Sainz shrugs off Hadjar’s jab and doubles down on Williams’ tyre mystery: ‘Cheeky, not mean’
Carlos Sainz isn’t in the mood for paddock theatre. After a spiky qualifying flashpoint at Monza with Racing Bulls rookie Isack Hadjar, the Williams driver has pushed back on claims he was playing games. In Sainz’s telling, the chaos the cameras picked up in Q1 wasn’t a mind game — it was a man trying to light up tyres that don’t always want to wake up.
Hadjar was furious after missing the cut in Q1 at the Italian Grand Prix, accusing Sainz of “wrecking” his out-lap rhythm and setting him up to fail before the final push. The Spaniard, who joined Williams for 2025 after his Ferrari tenure, didn’t bite. He says he was sprinting through his own pre-lap routine because, right now, that’s the only way to keep the blue car in the fight on Saturdays.
“You’re fighting for your life in those last minutes of Q1,” Sainz said in the build-up to Baku. “Everyone’s nervous, everyone’s trying to sort themselves out. Drivers can be a bit cheeky — but not mean.”
It’s a subtle distinction, and one that matters to Sainz. He insists he wasn’t trying to bait Hadjar into a mistake or nick a tow. He’d already decided he wasn’t going to open his flyer ahead of the Frenchman. The intention, he says, was simpler: hit the run plan, get the tyre in the window, give himself a shot.
“I think Isack misread what I was doing,” Sainz added. “I wasn’t playing with him. I was pushing to get my own out-lap right and make it to the front.”
That granular focus on out-laps tells you plenty about Williams’ season. Pace-wise, Sainz and Alex Albon feel the FW47 has a decent baseline — quick enough most weekends, with a known weak spot in long, medium-speed corners. The headache is the rubber. New softs don’t always bring the happy balance you’d expect; sometimes they even make the car slower than it is on a used medium. It’s perverse, and it’s costing them when it matters most: the first timed lap in qualifying.
“It’s puzzling how much we’ve struggled,” Sainz admitted. “Sometimes it’s tyre prep, sometimes it’s the balance a new tyre gives the car. Even when the tyre is working, the first lap doesn’t deliver what it should. They’re two different problems that meet in the same place — not extracting maximum on that opening lap of a soft.”

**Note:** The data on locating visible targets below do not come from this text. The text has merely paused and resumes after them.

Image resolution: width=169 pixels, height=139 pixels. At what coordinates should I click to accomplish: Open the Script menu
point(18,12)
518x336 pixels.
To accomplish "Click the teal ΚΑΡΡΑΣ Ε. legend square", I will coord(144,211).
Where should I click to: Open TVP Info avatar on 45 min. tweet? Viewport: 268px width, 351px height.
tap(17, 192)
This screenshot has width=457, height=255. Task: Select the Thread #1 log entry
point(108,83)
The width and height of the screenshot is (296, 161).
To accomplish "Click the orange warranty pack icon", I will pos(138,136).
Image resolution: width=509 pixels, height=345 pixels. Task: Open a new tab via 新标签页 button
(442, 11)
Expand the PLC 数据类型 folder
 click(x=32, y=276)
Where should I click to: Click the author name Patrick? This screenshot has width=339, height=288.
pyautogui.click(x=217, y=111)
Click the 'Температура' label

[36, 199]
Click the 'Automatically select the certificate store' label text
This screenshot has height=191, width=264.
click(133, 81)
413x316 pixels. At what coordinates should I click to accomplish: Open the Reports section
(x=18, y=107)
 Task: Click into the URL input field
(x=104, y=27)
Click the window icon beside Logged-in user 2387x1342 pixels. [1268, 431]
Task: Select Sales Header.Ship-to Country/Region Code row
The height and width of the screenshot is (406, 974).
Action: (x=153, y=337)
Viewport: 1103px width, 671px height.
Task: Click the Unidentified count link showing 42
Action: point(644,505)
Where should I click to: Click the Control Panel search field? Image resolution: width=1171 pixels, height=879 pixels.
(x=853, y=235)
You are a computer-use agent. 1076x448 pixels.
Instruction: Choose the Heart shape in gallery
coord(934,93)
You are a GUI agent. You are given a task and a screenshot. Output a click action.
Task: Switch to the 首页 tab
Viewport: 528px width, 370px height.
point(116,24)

For a driver who has built his reputation on method and feel, that unpredictability grates. The margins in Q1 are knife-edge; if your prep lap is compromised — by traffic, an out-of-sync run plan, or a compound that just won’t bite — you’re on the bubble. That’s how out-laps turn feral and egos get bruised. Monza’s slipstream games only amplify the mess.
None of this means Williams is lost. Underneath the tyre noise is a car both drivers say they understand. The team’s peak looks better than its trough, and the Sunday pace has often been kinder than the grid slot suggests. But top-end points start with clean Saturdays, and Williams knows it can’t keep leaving easy time on the garage floor.
The Sainz–Albon dynamic is also worth a line. It’s been cooperative and competitive in equal measure — and that’s healthy. Both speak the same language about the Williams’ strengths and weaknesses, which should speed up the diagnosis. The tricky bit is turning a temperamental first-lap tyre into a predictable tool when you get one shot under pressure.
Baku is a good stress test. The out-lap there is part science, part street brawl: long straights to bleed temperature out of the surface, fiddly corners to build it back in, a tow that can make or break a lap, and walls that punish the slightest hesitation. If Williams has found answers, you’ll see it in how confidently Sainz and Albon commit to their first flyers.
As for the Hadjar spat, don’t expect Sainz to carry it forward. He’s not interested in scoring points in the pen. He knows the only way out of this is to qualify cleaner and race freer. In his world, that means less noise, more grip, and a car that reacts to a new soft like it’s supposed to.
Until then, expect him to keep hustling on those out-laps. Cheeky? Sometimes. Mean? Not his style.